The National Portrait Gallery’s new exhibition sets the record straight, giving us a painter who created a variety of portraits that belong to the people depicted, “not the world around them”. Bringing together more than 50 works painted between the 1940s and the artist’s death, including many of his most emblematic, the show argues that Bacon was, in essence, “always a portraitist of sorts”, a painter of the human figure, who frequently based his depictions on real people. It shows him not so much expressing “the screams of his times” as recording “a variety of highly personal moods and meanings in himself and his friends”. It is “a riveting journey”.

In some ways, it seems “an odd exercise” to point to these paintings as portraits, said Laura Cumming in The Observer. Although many of his subjects are named, barely any are identifiable in these canvases: their faces are “squashed, contorted, twisted, swerving”. A depiction of the woman dubbed the “queen of Soho”, Henrietta Moraes, for instance, sees her lying nude on a mattress, her body “corkscrewed”, “features scrambled to oblivion”; a likeness of Lucian Freud turns out to have been based on a portrait of Franz Kafka. Indeed, the only recognisable face here is the artist’s own, represented here in a number of eerie self-portraits. One “strange and captivating” example, painted in 1987, sees the 78-year-old painter style himself as a younger man with a “boyish fringe” capping the “distinctive moon shape” of his face. In general, these pictures are “images of life forces so zestful, original and wild they hold their own outside the old conventions of portraiture”.

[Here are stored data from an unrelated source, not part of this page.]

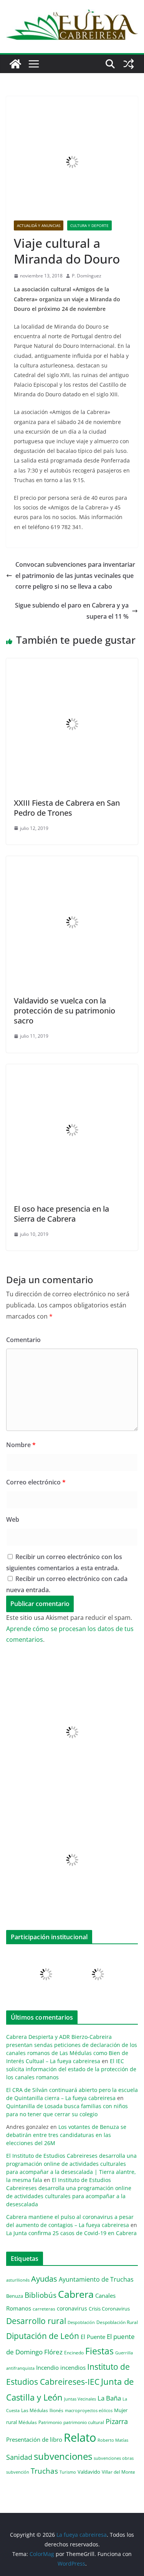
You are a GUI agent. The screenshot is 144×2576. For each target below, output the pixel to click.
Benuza (14, 2295)
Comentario (23, 1340)
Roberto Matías (113, 2440)
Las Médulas (34, 2410)
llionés (56, 2410)
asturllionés (18, 2280)
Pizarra (117, 2421)
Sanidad (19, 2457)
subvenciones (63, 2456)
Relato (80, 2437)
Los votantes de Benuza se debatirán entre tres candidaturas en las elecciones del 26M (66, 2135)
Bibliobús (40, 2295)
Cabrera (76, 2294)
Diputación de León (42, 2335)
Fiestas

The show can seem unrelentingly dark, said Jackie Wullschläger in the Financial Times. A portrait of his doomed lover, George Dyer (who killed himself in a hotel room aged 37) sees his face “brutally sliced in half”; a panel from a triptych of 1973 self-portraits has Bacon base his likeness on a photo of a First World War bomb victim. Yet Bacon was radical in striving to uncover man’s base animal nature through portraiture. Two likenesses of another lover, the sadistic Peter Lacy, variously see him “crouching – about to pounce – in long grass like a fierce beast” and “eviscerated, his internal organs bursting through his skin”. Both works still “disrupt expectations” of what a portrait can be. In Bacon – “Britain’s greatest postwar painter” – the NPG has found a “perfect subject”. And this is a “stirring, splendid” exhibition.